GABORONE – The government said it will make a final decision on the future of BCL mines on June 15 after an exclusivity period granted to a suitor, Emirates Investment House (EIH), lapsed without an offer.
Minerals Minister Sadique Kebonang said government has not agreed to any deal with the Dubai based company and dismissed recent reports that government has signed a deal with EIH.
Kebonang also said government will not give away its assets for free, adding that they are still open to any offers.
The provisional liquidator of BCL Group – the holding company for BCL copper and nickel mine – Nigel Dixon-Warren of KPMG – recently told Mmegi newspaper that the exclusivity period with EIH lapsed at the end of April and it now appeared the Emirati firm would not be making an offer.
“Since no offer was received before end of April, we have reopened bidding to any other interested investors. Already we have had one company from the region that has expressed interest to buy part or all of the BCL mine assets,” Dixon-Warren is quoted as saying.
According to the paper, through a memorandum of understanding signed in February, Botswana offered BCL to EIH for a token price of $1 with the Dubai firm in turn taking over BCL’s debts.

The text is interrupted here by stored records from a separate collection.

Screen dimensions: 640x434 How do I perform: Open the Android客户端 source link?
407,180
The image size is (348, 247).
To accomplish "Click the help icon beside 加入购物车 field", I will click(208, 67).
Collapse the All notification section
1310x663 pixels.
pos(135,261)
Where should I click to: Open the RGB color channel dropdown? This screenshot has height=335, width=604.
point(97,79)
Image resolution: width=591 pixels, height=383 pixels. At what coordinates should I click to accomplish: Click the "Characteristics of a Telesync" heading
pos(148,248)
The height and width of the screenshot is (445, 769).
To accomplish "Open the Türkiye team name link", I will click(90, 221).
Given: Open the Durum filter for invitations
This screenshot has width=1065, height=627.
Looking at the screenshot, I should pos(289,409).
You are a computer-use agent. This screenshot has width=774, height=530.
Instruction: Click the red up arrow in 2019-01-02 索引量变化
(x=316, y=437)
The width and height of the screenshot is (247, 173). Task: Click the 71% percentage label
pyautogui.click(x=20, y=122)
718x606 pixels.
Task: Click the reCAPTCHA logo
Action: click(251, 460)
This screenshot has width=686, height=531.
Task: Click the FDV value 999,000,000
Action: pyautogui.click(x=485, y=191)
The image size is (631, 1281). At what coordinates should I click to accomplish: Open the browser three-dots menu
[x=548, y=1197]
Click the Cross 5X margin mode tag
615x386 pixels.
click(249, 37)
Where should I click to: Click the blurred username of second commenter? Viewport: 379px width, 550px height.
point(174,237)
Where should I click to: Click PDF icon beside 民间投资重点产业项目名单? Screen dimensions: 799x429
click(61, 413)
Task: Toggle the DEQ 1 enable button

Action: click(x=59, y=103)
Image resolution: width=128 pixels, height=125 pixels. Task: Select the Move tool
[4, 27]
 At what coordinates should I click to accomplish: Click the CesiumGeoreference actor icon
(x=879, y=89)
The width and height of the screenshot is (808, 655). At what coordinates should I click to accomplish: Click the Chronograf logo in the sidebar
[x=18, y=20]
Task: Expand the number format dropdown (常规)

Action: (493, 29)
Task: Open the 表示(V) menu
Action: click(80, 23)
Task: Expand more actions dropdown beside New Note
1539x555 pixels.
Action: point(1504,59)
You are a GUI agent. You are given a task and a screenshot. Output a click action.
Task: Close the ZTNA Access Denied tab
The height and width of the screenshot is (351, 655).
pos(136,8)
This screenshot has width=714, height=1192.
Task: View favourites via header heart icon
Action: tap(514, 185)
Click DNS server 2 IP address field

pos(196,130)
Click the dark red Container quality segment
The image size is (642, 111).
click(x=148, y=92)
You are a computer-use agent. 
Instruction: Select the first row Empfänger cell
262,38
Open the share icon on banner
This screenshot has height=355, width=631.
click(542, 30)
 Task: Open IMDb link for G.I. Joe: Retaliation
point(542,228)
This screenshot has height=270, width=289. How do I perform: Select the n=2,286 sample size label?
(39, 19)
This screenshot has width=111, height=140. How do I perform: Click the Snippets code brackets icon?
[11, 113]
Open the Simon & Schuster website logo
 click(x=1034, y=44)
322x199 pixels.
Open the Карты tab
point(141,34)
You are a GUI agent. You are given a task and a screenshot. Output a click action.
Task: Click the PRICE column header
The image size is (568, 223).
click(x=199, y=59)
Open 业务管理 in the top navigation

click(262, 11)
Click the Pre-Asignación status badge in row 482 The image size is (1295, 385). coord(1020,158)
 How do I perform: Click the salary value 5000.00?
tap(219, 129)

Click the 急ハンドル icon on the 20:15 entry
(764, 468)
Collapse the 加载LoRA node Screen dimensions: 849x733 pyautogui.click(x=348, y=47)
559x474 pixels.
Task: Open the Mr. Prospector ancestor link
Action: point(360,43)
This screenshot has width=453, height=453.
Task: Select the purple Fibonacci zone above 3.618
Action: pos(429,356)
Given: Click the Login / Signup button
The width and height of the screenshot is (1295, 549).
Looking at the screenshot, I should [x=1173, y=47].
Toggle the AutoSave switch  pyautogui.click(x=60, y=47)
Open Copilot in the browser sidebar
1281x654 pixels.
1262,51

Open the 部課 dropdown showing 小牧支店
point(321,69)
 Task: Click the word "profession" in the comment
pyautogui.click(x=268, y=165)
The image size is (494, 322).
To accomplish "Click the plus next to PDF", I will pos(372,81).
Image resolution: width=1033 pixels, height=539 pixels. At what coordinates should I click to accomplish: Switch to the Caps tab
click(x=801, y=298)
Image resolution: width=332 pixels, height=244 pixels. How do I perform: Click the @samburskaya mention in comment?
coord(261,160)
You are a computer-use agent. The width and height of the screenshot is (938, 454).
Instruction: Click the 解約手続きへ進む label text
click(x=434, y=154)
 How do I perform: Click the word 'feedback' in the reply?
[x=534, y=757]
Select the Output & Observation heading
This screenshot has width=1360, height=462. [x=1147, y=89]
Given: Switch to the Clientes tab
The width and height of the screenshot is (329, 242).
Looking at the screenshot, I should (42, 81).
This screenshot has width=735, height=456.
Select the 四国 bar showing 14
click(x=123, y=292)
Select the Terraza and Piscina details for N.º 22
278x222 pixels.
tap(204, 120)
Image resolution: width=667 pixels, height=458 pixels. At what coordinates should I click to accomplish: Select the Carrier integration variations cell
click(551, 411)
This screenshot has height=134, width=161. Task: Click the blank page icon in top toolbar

At the time it was placed under provisional liquidation in October last year, BCL owed creditors about one billion pula ($97,30 million), while Russia’s Norilsk Nickel was demanding $271 million from the state-owned mining company over a botched deal to buy a 50 percent stake in South Africa’s Nkomati Mine.
It has since emerged that the liquidator of BCL has received a high level offer from a company within the SADC region, which is interested in primarily buying Tati Mine (subsidiary of BCL) at this stage and possibly BCL when the final liquidation takes place.
According to Dixon-Warren, EIH had been granted an exclusivity period, which lapsed at the end of April and the process was now open to other suitors.
“EIH had an exclusivity period until April 30, 2017 where they were the only company we were dealing with.
“Since I am not aware of an offer EIH made within that period we have opened the bidding to everyone for the sake of the creditors,” he said.
“I have since received a bid from another company that is only interested in Tati Mine for now and maybe other assets at a later stage,” Dixon-Warren is further quoted as saying.
With a second bidder now in the picture, Dixon-Warren said it would be up to the creditors to decide which offer was most competitive.
“Whatever offer will be made, the creditors will have the final decision. But with the current lawsuits that have been instituted by Norilsk, we might have to engage the Russians to allow us to sell if we get a firm offer,” said Dixon-Warren, who declined to name the second bidder.